I woke up the next morning and hoping that I could sleep forever. My eyes were probably puffy from all the crying and my pillow was filled with tear stains. After a while, I finally got myself out of bed and went to wash up. As I assumed, my eyes were puffy and slightly red. My hair was everywhere and my cheeks stung like hell.

I still couldn't believe what had happened last night. I just wished everything was a nightmare and that I would wake up tomorrow from this horrible dream. I still couldn't believe my grandma was gone. I didn't want to believe it. Lynh must feel worse than me though. Wait. Lynh! I wondered if she got home safely last night.

I quickly went out the bathroom and to her room. Once I opened the door, I was shocked to see her not there. She couldn't have woken up already. Her room didn't smell like alcohol either. I went around the house looking for her but unfortunately she wasn't there. My parents had already left the house for work and I was left alone in the house. How could my parents work at a time like this though?

I sat on my bed and debated whether or not to call Hoseok about this situation. He's Lynh's boyfriend so he has the right to know but I don't want to worry him either. But what if she's with him? Maybe she needed comfort from someone who loved her differently from how I do. I dialled his number and hoped that he would pick up. I suddenly hear someone pick up the phone and I sigh in relief. I prayed for the best as I he started talking

"What is it?" He says and I can clearly tell that he just woke up but I didn't care. I just needed to know where Lynh was.

"Is my sister with you?" I say worriedly. Please be there. Please be there.

"Yeah. Don't worry. She's safe with me," he says and I sigh in relief. Thank God she's okay.

"I found her drunk and brought her to my place because she refused to go home," he says and I start to feel a bit disappointed. She went out to drink again and she refused to come home? Leaving me with my parents?  Was it because of me? I just wished I could be a better sister for her.

"You should go get ready for school," he suddenly says and I look at the time on the clock.

"Aren't you going to school?" I say with a confused tone. 

"I'll just miss out today. I'll take care of Lynh. Don't worry," he says and I start to feel bad. Why would he want to miss school out of all days? We should be able to deal with our problems without interfering others.

"Finals are coming. You should be studying. I'll come over and get Lynh and I'll take care of her," I say in a rush. 

"No. You need to study.
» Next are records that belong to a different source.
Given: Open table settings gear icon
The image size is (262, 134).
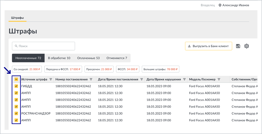Looking at the screenshot, I should coord(247,46).
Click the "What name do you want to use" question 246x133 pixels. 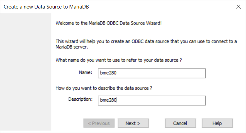pos(119,60)
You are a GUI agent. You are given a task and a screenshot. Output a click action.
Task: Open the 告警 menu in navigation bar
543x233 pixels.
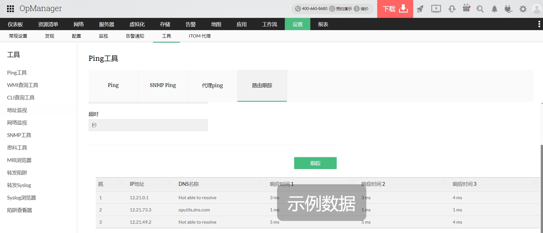click(190, 24)
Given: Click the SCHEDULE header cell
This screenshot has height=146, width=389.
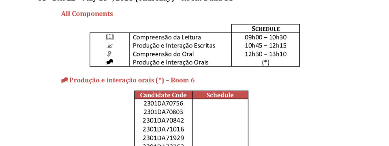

Your sister would want that," he says and I nod my head. That's true but I wish i could make things better for her.

"Are you sure?"

"Yes. Don't worry."

"I'm sorry about the trouble we've caused."

"It's okay. She's my first priority. Anyways go get ready for school. I should get going. Bye."

"Bye," I hang up the phone and start getting ready for school. I quickly look at the time and see that I still have enough time before the bus comes. I didn't really have an appetite so I decided not to eat.

I slowly walked to my bus stop and stopped in my tracks when I saw the same couple that made my blood boil. Could my day get any worse? My sister probably didn't think I was good enough for her and now I have to face the same couple again. I just stood in the back while waiting for the bus and hoped that time would go faster.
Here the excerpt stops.